Dorongan Pemerintah untuk Suzuki: Partisipasi dalam Pengembangan Mobil Nasional

markdown Dalam sebuah acara peluncuran produk otomotif terbaru, pemerintah Indonesia secara terbuka mengajak Suzuki untuk berkolaborasi dalam mewujudkan ambisi besar: mobil nasional. Ajakan ini disampaikan langsung oleh Wakil Menteri Perindustrian (Wamenperin), Faisol Riza, saat menghadiri peluncuran Suzuki Fronx di Jakarta. Kehadiran Fronx, SUV bergaya coupe, diharapkan dapat memperkuat posisi Suzuki di pasar otomotif Indonesia yang kompetitif, khususnya di segmen SUV ringkas yang terus berkembang.

Faisol Riza menekankan bahwa partisipasi Suzuki dalam program mobil nasional sejalan dengan visi Presiden Prabowo Subianto untuk mengembangkan industri otomotif dalam negeri. Ia meyakini bahwa Suzuki, dengan pengalaman dan infrastruktur yang telah lama berakar di Indonesia, memiliki potensi besar untuk berkontribusi secara signifikan. Suzuki telah beroperasi di Indonesia sejak tahun 1970 dan memiliki fasilitas produksi modern yang berlokasi di Cikarang. Pabrik ini, yang dioperasikan oleh PT Suzuki Indomobil Motor (SIM), merupakan pusat produksi untuk beberapa model populer seperti Ertiga dan XL7. Keberadaan fasilitas ini menjadi modal penting bagi Suzuki untuk terlibat lebih dalam dalam pengembangan mobil yang benar-benar mencerminkan identitas Indonesia.

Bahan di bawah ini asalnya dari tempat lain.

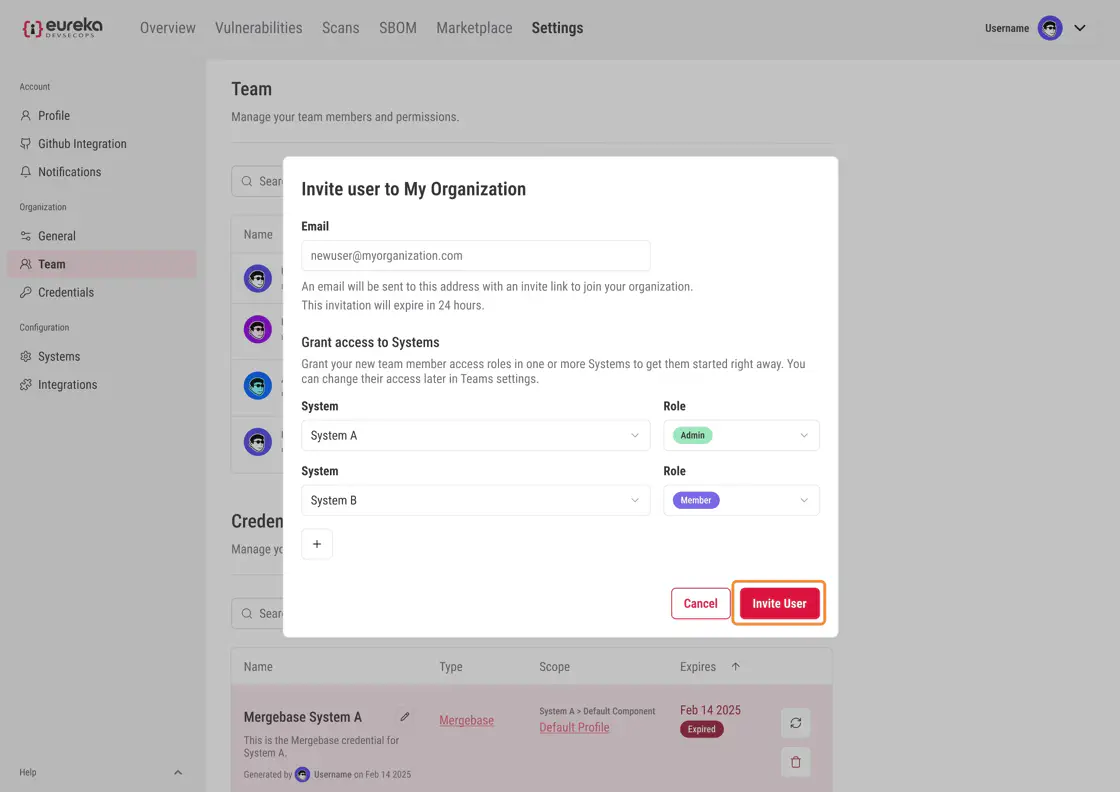
Task: Expand the Admin role dropdown
Action: tap(741, 436)
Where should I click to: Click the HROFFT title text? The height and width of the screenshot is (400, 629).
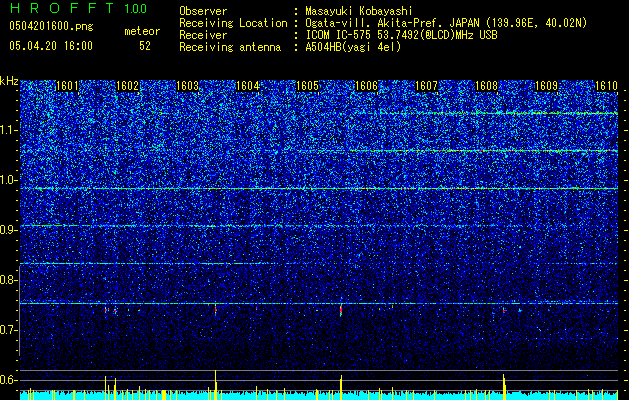click(62, 8)
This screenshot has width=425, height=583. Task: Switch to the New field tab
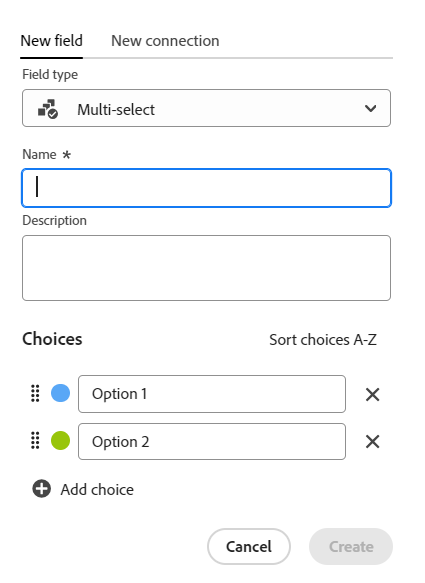click(51, 41)
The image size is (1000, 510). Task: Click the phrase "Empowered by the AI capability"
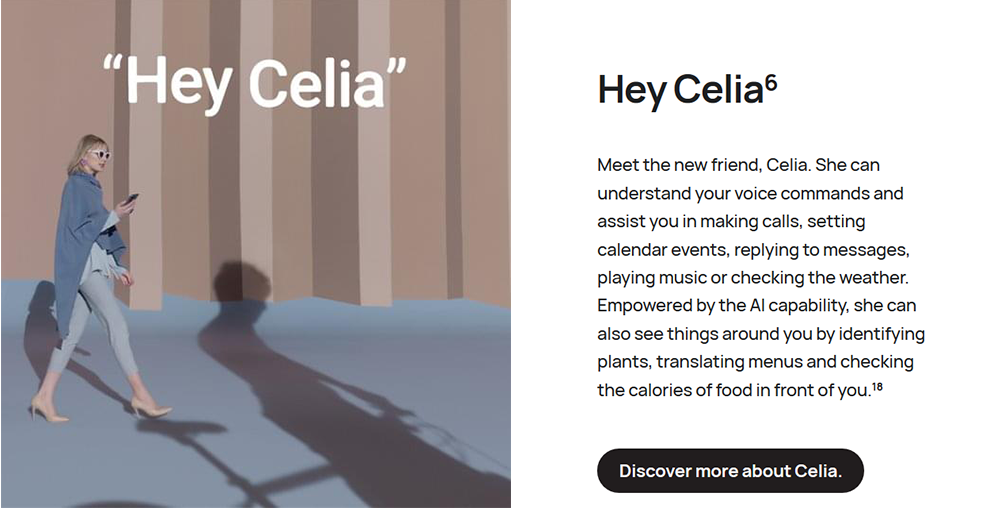point(721,305)
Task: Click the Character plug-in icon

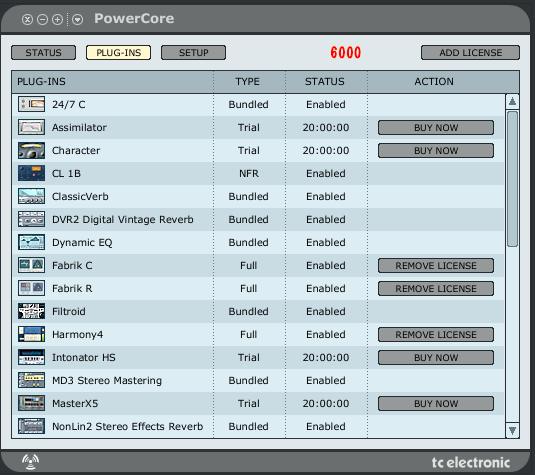Action: click(x=31, y=150)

Wamenperin juga menyoroti tingkat kandungan dalam negeri (TKDN) Fronx yang mencapai sekitar 60 persen. Hal ini menunjukkan komitmen Suzuki terhadap produksi lokal dan menjadi dasar yang kuat untuk pengembangan lebih lanjut. Ia berharap Suzuki dapat berperan aktif dalam setiap tahap pengembangan mobil nasional, mulai dari perancangan, pengembangan teknis, desain, hingga proses manufaktur. Dengan demikian, mobil nasional yang dihasilkan akan benar-benar merepresentasikan identitas dan kemampuan bangsa Indonesia dalam industri otomotif.

Direktur PT Suzuki Indomobil Motor (SIM), Shodiq Wicaksono, mengungkapkan bahwa Suzuki Fronx memang diproduksi di fasilitas mereka di Cikarang. Pabrik ini telah menjadi andalan Suzuki dalam memproduksi berbagai model untuk pasar domestik dan ekspor. Hal ini membuktikan bahwa Suzuki memiliki kapasitas dan kemampuan untuk memenuhi standar kualitas yang tinggi. Ajakan pemerintah ini menjadi tantangan sekaligus peluang bagi Suzuki untuk membuktikan komitmennya terhadap pengembangan industri otomotif nasional dan berkontribusi pada visi Indonesia sebagai pemain utama di pasar otomotif global.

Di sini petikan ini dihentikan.